Step 9: Wire up clients
After deploy, tell Claude (or whatever host) how to find the server. For Claude Code project config, create .mcp.json in the project root:
{
"mcpServers": {
"my-server": {
"type": "http",
"url": "https://my-server.example.com/mcp"
}
}
}
For Claude.ai remote connectors, paste the URL in the UI. If OAuth is enabled, the client will discover the auth endpoints via /.well-known/oauth-protected-resource and /.well-known/oauth-authorization-server and walk the user through the flow.
Exact config format changes across Claude Code versions. If things don't show up, verify the current file location (project .mcp.json, user ~/.claude.json, or settings.json) and key name (type: "http" vs type: "url" vs type: "sse") by checking the current Claude Code docs, not your training data.
The pitfalls reference
Before you commit, read references/pitfalls.md. It's a list of specific bugs that are easy to hit and hard to diagnose. Things like:
- The SDK's OAuth handlers silently swallow provider errors — you have to log around them or debug blind
- Provider methods must throw
InvalidTokenError / InvalidGrantError, not plain Error, or clients see 500s
transport.handleRequest(req, res, req.body) — the third arg is parsedBody, not options
- Don't delete pending authorizations in the OAuth callback — the SDK's
/token handler needs them
- When Claude.ai registers itself, it omits
client_secret (public client).

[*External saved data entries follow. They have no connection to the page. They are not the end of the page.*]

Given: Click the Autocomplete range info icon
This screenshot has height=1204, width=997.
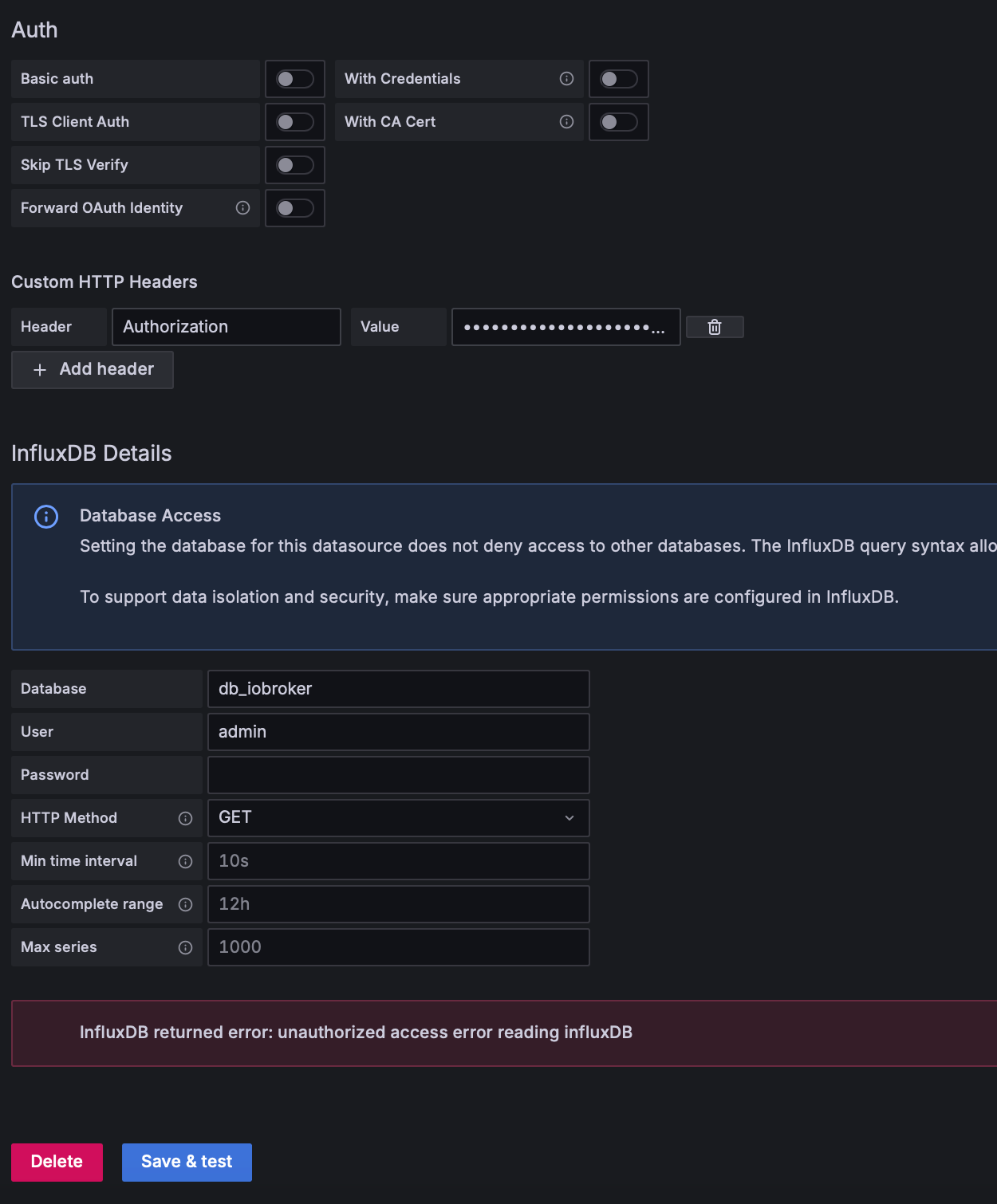Looking at the screenshot, I should pyautogui.click(x=185, y=904).
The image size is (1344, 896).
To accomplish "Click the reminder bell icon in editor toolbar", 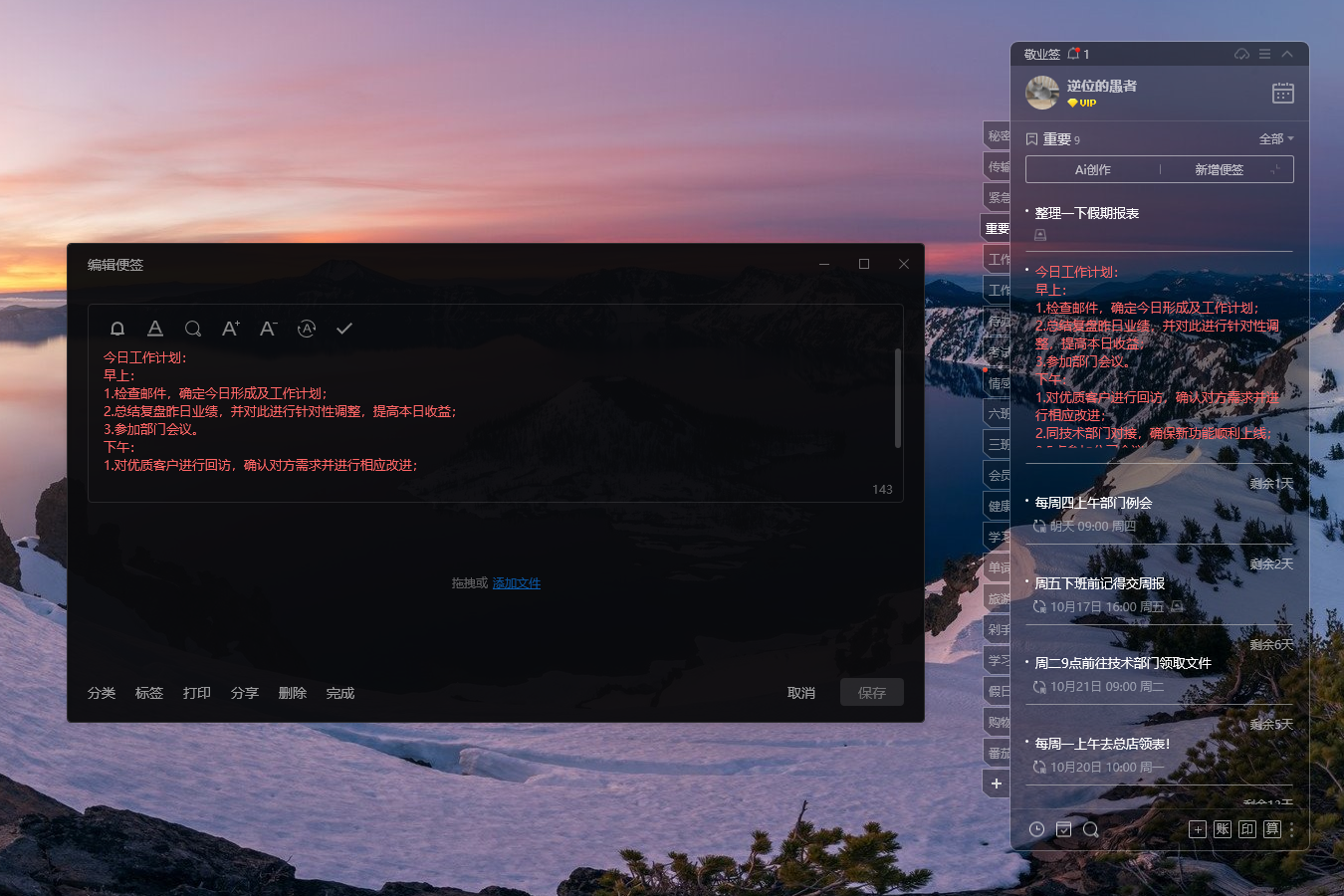I will (x=117, y=329).
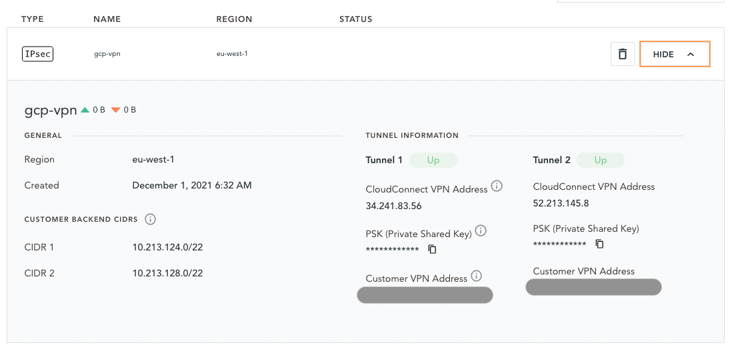The height and width of the screenshot is (361, 740).
Task: Open info icon beside Tunnel 1 PSK
Action: (480, 231)
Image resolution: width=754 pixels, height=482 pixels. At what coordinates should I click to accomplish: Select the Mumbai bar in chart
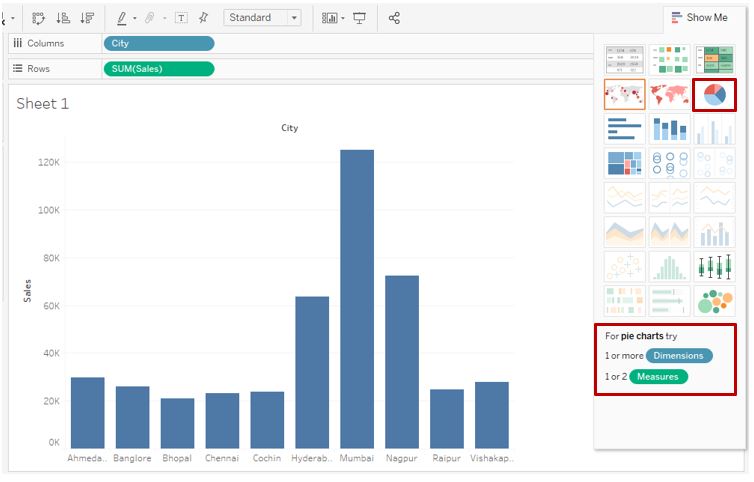[x=357, y=299]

Some storage backends reject undefined values.
These are all things you can only learn by debugging in production. The reference captures them so you don't have to.
References
references/oauth-proxy.md — Full walkthrough of the OAuth proxy pattern with the MCP SDK (mcpAuthRouter, OAuthServerProvider, storage interface)
references/simple-auth.md — Bearer token validation for Shape B
references/storage.md — Pluggable storage interface with examples for in-memory, Firestore, Redis, Postgres
references/deployment.md — Deployment checklist for common platforms
references/pitfalls.md — The non-obvious bugs. Read this before debugging.